Siglos más tarde el filósofo alemán Arthur Schopenhauer también quedó fascinado ante el efecto catártico de la música. En El mundo como voluntad y representación, Schopenhauer sostiene que la esencia íntima de las cosas es una suerte de pulsión volitiva cuyos deseos son inagotables y de la que somos meros instrumentos. Mientras nos entreguemos al apremio de esta voluntad cósmica no habrá calma para nosotros, solo sufrimiento. En este punto, nos dice Schopenhauer, uno de los caminos para escapar del deseo insaciable de la voluntad se halla en el goce de la música. Gracias a esta experiencia estética ingresamos en un estado mental próximo al éxtasis en el que se descorre lo que la sabiduría hindú llamó El velo de Maya, el espejismo de las apariencias, y nos reconocemos en todos los fenómenos del mundo como manifestaciones de una voluntad común. Tat tvam asi (“Eso eres tú”), dice Schopenhauer, haciendo referencia a la fórmula sánscrita. Y es en este fugaz instante, proporcionado por la música, cuando sentimos cierta calma.

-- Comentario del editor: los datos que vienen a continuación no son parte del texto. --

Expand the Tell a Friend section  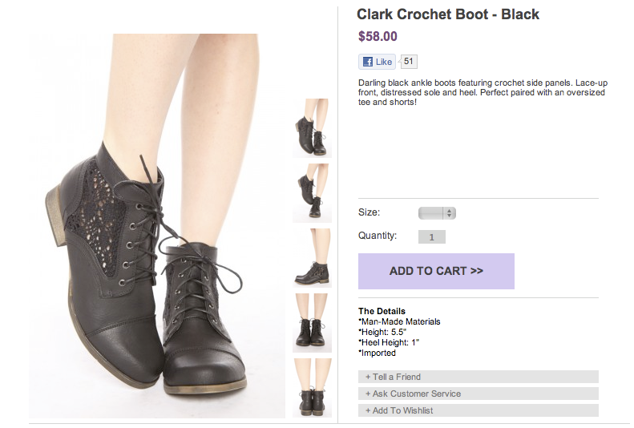click(x=478, y=377)
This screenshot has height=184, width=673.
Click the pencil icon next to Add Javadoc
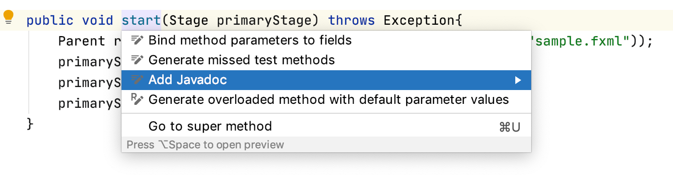(137, 80)
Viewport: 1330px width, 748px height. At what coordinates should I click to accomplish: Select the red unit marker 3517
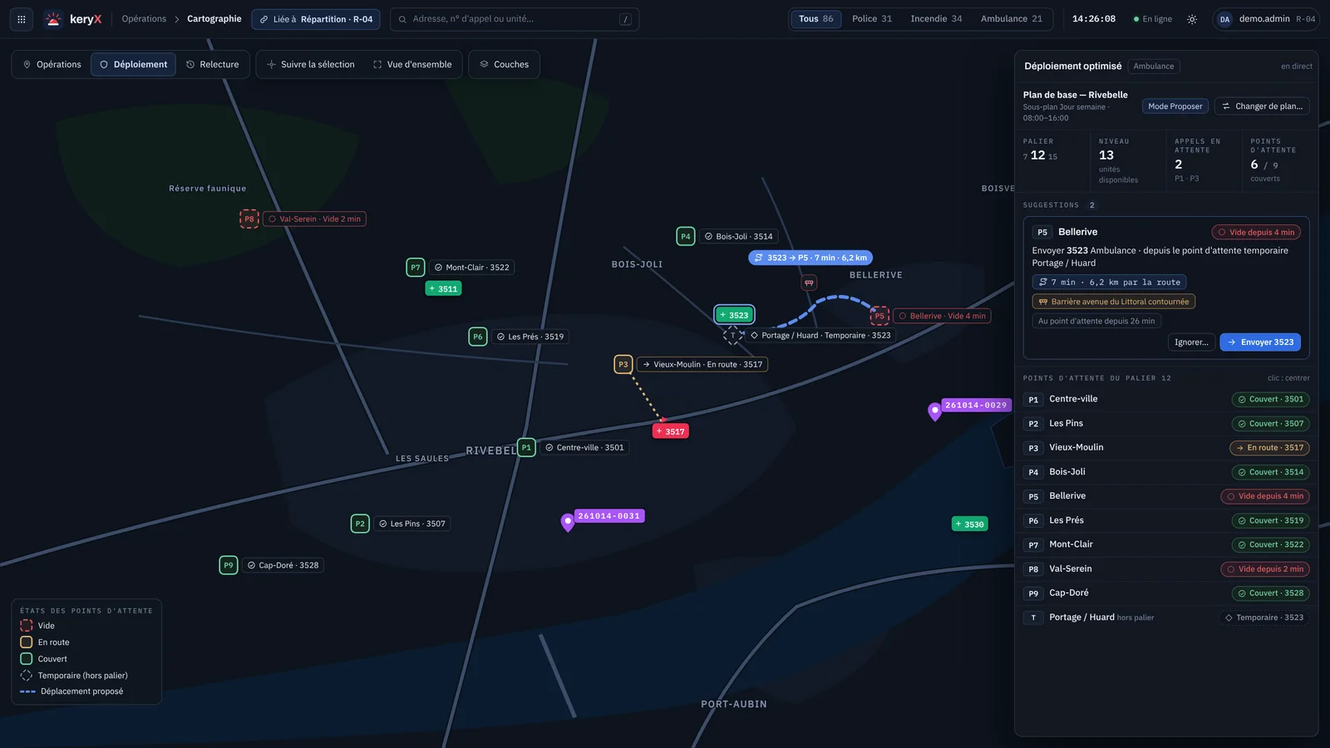coord(671,431)
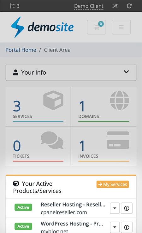This screenshot has width=142, height=233.
Task: Click the demosite lightning bolt logo
Action: (x=17, y=27)
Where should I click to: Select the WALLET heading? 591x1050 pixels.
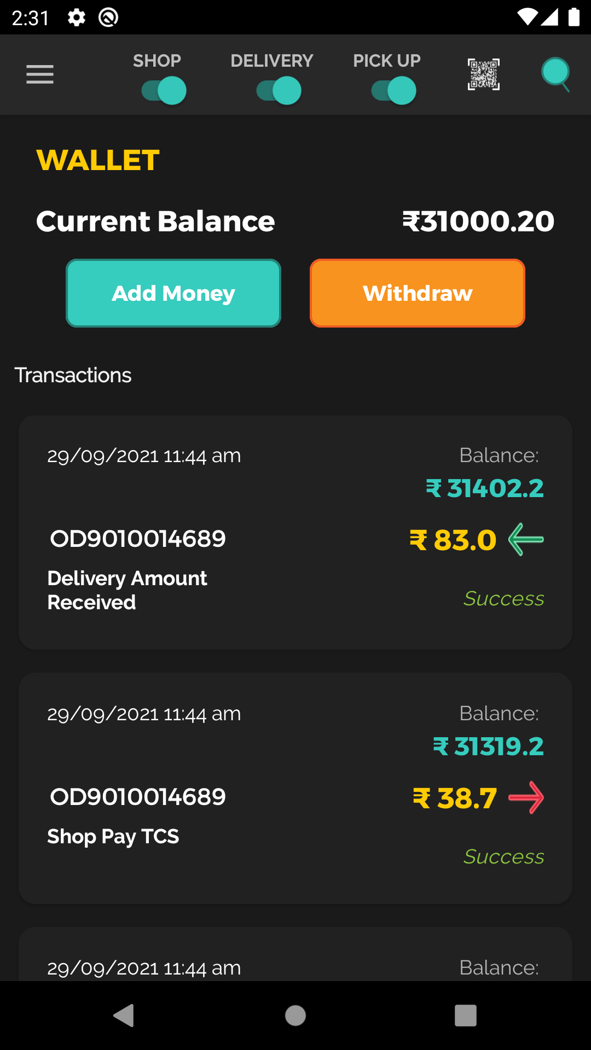[98, 160]
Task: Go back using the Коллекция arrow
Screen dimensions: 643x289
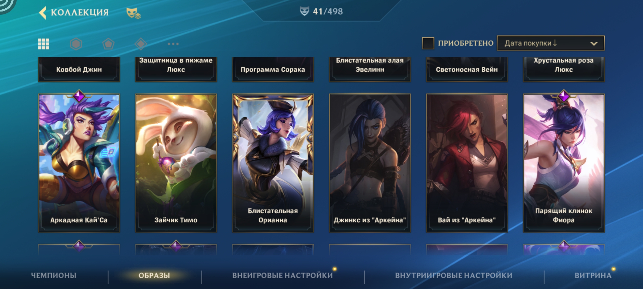Action: point(43,13)
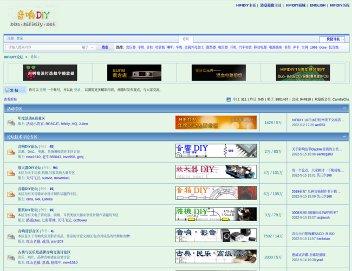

Pero quizás sea el filósofo Friedrich Nietzsche el que más intensamente sintió el poder de la música. Su vínculo con ella se desarrolló ya en su infancia cuando se inició en su aprendizaje estudiando piano, un instrumento que le acompañó durante toda su vida. Se cuenta que el filósofo alemán se entregaba arrebatadamente a este instrumento durante horas, olvidándose del mundo y de sí mismo. De esta ferviente entrega surgieron varias piezas musicales, como el Himno a la vida, compuesta a partir de un poema que le regaló su amada Lou von Salomé. Son muchos los textos que podríamos citar en los que el filósofo declara su amor por la música, pero tal vez sea un breve aforismo, incluido en su obra Crepúsculo de los ídolos, el que mejor condense este sentimiento. Se trata del aforismo 33, en el que Nietzsche nos confiesa que su vida sin la música sería un error. Una confesión intensa y melodramática, pero así fue Nietzsche, no necesitaba recurrir a la ironía para hablar de las cosas serias. La música como justificación del mundo y de la vida, cuyo poder, cuando se apodera de nosotros, alivia la sensación de vacío, de sinsentido, aplaca ese “espíritu de pesadez” tan temido por el filósofo. La música como antídoto contra el pesimismo.
En definitiva, como hemos visto, estos filósofos reivindicaron el poder redentor de la música porque sintieron su magia. La misma magia que nosotros sentimos cuando escuchamos una canción que calma nuestros temores, nos consuela y nos permite soñar con que quizás falten cosas por hacer. La música como sensación de liberación, como el espejo que refleja otra versión de ti mismo. I’ll be your mirror, cantaba la buena de Nico con The Velvet Underground. Y ahora pienso en los últimos años de Nietzsche, incapaz de hablar ni escribir tras haber sufrido su gran colapso cerebral, pero que en los ratos en los que no estaba bajo los brazos de su madre, seguía tocando el piano, y creo que es una buena manera de perderse en la música.